> _AIM OF THE EXERCISE_:
In the entries that follow, the line with "Given: Click the Scomlemity button near title" opens the range and the line with "Click the VIM logo at 20:42 purchase" closes it; repeat that range exactly, both lines included.

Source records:
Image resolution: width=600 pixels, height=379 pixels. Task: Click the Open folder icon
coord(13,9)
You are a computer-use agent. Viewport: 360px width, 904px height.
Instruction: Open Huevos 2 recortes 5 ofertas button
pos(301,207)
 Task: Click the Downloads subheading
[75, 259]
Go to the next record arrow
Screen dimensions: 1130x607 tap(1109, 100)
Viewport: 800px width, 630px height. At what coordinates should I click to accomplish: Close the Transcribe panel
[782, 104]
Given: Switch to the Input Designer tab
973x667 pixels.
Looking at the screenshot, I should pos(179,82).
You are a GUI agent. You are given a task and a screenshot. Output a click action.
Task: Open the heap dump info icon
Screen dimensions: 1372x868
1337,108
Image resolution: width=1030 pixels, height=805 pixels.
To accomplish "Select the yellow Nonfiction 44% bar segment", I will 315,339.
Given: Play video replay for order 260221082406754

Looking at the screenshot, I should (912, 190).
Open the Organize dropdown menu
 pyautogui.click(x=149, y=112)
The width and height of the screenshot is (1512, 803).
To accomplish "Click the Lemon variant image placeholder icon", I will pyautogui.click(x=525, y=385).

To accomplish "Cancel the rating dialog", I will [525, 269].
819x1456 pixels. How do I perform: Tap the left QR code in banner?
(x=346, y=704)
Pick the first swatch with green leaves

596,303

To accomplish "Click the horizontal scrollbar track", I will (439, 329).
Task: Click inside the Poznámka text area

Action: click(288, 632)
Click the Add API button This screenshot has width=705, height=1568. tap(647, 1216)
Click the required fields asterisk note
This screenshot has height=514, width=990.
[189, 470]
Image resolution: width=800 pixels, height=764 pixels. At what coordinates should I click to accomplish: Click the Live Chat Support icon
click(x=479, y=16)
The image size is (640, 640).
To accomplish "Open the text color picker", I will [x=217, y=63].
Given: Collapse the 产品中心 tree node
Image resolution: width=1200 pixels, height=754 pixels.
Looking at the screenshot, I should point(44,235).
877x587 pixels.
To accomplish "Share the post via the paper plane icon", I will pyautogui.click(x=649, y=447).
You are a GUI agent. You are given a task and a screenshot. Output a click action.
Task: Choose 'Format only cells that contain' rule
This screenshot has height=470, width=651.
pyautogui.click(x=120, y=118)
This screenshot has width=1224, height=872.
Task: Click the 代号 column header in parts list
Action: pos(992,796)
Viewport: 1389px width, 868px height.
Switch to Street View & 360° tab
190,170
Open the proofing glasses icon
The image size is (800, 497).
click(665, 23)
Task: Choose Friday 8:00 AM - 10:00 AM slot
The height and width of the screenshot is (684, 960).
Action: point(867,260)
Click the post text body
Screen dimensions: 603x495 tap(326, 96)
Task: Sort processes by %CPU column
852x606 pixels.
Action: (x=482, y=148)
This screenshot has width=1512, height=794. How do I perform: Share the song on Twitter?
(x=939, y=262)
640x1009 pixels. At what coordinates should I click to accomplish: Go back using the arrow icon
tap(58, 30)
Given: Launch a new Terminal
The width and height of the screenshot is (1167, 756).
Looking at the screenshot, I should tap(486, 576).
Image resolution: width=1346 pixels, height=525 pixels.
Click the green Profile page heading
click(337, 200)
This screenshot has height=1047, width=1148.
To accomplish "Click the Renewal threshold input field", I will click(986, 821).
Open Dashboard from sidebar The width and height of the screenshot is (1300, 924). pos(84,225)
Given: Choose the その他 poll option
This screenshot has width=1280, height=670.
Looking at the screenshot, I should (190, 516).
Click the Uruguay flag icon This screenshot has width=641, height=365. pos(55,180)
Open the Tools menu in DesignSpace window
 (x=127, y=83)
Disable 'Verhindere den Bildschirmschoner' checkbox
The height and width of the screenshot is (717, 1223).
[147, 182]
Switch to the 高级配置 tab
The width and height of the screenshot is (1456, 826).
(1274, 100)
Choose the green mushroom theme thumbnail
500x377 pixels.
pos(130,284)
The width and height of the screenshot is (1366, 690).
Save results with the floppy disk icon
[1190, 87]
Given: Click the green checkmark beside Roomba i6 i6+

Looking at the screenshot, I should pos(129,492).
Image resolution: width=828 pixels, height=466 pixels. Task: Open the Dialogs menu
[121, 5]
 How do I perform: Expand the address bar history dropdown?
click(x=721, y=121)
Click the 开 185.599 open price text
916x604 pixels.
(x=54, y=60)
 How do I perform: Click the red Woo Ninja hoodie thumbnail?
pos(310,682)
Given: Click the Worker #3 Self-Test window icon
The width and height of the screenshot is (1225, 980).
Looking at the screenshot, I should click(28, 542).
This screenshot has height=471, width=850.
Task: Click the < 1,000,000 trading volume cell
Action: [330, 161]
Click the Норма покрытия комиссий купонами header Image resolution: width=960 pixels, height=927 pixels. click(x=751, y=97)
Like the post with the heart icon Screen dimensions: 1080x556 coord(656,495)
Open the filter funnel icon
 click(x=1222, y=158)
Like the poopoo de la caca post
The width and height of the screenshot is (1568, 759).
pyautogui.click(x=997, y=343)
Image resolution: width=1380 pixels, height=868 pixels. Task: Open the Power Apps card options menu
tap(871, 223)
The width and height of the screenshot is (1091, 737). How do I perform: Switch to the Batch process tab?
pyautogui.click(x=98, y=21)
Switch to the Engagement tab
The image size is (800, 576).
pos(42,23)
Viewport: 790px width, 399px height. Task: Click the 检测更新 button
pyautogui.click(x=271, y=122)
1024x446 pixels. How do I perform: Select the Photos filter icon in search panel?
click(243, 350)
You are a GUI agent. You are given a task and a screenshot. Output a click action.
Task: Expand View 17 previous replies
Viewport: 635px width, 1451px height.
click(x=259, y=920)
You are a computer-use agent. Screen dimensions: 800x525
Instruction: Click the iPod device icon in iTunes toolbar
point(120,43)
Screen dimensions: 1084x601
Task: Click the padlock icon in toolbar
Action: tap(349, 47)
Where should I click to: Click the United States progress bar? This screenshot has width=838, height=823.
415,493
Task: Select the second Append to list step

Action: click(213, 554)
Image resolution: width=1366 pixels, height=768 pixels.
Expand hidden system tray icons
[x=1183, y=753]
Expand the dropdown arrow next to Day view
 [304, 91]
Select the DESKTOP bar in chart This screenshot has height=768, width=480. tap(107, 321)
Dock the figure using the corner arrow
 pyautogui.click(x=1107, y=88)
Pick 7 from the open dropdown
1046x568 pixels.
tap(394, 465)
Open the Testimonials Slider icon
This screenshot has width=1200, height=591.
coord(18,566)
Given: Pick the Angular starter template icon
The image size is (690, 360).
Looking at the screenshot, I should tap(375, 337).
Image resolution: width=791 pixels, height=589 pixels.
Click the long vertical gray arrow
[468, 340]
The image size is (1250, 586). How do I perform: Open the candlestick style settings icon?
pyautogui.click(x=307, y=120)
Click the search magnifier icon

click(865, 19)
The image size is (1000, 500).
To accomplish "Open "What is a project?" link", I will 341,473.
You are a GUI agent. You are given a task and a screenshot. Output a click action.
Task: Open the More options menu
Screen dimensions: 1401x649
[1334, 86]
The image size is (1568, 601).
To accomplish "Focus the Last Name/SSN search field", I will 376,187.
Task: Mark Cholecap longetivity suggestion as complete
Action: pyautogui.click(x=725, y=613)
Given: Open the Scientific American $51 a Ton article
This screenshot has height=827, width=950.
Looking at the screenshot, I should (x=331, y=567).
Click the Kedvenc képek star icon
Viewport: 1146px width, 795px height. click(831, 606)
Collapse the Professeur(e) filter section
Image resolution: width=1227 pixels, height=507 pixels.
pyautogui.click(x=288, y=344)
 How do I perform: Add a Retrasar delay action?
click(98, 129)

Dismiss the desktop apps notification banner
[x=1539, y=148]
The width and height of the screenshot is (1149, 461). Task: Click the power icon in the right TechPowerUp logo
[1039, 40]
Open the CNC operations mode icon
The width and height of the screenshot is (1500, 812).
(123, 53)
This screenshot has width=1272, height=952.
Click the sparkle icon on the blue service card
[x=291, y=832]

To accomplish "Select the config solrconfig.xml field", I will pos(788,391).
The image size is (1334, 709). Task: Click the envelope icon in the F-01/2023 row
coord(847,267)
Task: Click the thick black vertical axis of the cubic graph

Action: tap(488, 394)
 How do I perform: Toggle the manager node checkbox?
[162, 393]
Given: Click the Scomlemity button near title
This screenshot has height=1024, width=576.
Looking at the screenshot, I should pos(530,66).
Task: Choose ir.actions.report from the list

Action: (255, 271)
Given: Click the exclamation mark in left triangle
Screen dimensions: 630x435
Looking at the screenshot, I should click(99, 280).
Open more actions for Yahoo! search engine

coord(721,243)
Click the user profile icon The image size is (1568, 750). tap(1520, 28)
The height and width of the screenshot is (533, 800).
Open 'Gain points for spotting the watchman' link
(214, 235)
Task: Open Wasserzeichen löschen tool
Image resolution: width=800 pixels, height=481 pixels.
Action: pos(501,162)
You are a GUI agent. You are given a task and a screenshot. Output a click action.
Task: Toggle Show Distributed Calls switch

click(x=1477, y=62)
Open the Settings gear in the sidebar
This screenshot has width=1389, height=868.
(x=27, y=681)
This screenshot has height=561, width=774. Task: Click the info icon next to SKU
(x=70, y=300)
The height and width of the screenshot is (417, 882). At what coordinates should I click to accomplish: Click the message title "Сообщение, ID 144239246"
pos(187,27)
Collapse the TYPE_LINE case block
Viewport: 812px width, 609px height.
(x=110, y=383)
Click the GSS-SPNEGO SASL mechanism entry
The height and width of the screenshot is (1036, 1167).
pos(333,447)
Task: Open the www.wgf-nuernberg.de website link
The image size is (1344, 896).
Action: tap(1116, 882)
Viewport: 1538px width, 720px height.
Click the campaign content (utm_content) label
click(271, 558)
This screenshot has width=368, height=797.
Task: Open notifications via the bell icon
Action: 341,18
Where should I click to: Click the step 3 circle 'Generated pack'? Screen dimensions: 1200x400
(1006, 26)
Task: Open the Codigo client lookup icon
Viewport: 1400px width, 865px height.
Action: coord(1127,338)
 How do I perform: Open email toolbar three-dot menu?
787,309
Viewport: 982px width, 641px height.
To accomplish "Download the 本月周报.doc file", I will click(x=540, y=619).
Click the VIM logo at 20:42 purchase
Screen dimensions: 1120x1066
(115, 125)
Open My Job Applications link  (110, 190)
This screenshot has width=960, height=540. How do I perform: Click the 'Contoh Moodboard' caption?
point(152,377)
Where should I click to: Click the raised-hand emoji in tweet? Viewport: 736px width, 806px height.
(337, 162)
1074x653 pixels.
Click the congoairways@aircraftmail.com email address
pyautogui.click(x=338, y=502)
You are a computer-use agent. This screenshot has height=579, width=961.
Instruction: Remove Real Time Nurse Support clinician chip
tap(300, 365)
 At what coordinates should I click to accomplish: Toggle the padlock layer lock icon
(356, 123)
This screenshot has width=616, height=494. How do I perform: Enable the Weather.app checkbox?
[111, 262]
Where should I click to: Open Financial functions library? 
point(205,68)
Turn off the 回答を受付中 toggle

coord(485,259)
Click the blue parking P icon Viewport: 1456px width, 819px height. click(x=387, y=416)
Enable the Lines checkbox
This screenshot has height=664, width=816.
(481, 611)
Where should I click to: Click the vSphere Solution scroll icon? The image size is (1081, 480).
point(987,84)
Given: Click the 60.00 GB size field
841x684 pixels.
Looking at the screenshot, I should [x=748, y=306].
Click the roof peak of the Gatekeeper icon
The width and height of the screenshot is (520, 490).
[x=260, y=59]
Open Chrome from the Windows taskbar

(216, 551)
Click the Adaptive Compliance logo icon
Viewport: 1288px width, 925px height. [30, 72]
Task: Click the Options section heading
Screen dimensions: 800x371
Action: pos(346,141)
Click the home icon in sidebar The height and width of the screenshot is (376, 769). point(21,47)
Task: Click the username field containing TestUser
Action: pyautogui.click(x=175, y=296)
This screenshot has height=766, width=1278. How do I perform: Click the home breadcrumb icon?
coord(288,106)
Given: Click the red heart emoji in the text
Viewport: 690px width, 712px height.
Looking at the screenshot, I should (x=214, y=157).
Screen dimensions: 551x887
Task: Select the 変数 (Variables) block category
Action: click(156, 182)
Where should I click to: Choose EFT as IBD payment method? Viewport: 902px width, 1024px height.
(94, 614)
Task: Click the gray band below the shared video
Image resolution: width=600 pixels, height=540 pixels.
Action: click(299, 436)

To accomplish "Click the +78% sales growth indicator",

> _ANSWER SECTION_:
Given: Click the Scomlemity button near title
This screenshot has height=1024, width=576.
Looking at the screenshot, I should pos(530,66).
Task: Choose ir.actions.report from the list

Action: (255, 271)
Given: Click the exclamation mark in left triangle
Screen dimensions: 630x435
Looking at the screenshot, I should click(99, 280).
Open more actions for Yahoo! search engine

coord(721,243)
Click the user profile icon The image size is (1568, 750). tap(1520, 28)
The height and width of the screenshot is (533, 800).
Open 'Gain points for spotting the watchman' link
(214, 235)
Task: Open Wasserzeichen löschen tool
Image resolution: width=800 pixels, height=481 pixels.
Action: pos(501,162)
You are a GUI agent. You are given a task and a screenshot. Output a click action.
Task: Toggle Show Distributed Calls switch

click(x=1477, y=62)
Open the Settings gear in the sidebar
This screenshot has width=1389, height=868.
(x=27, y=681)
This screenshot has height=561, width=774. Task: Click the info icon next to SKU
(x=70, y=300)
The height and width of the screenshot is (417, 882). At what coordinates should I click to accomplish: Click the message title "Сообщение, ID 144239246"
pos(187,27)
Collapse the TYPE_LINE case block
Viewport: 812px width, 609px height.
(x=110, y=383)
Click the GSS-SPNEGO SASL mechanism entry
The height and width of the screenshot is (1036, 1167).
pos(333,447)
Task: Open the www.wgf-nuernberg.de website link
The image size is (1344, 896).
Action: tap(1116, 882)
Viewport: 1538px width, 720px height.
Click the campaign content (utm_content) label
click(271, 558)
This screenshot has width=368, height=797.
Task: Open notifications via the bell icon
Action: 341,18
Where should I click to: Click the step 3 circle 'Generated pack'? Screen dimensions: 1200x400
(1006, 26)
Task: Open the Codigo client lookup icon
Viewport: 1400px width, 865px height.
Action: coord(1127,338)
 How do I perform: Open email toolbar three-dot menu?
787,309
Viewport: 982px width, 641px height.
To accomplish "Download the 本月周报.doc file", I will click(x=540, y=619).
Click the VIM logo at 20:42 purchase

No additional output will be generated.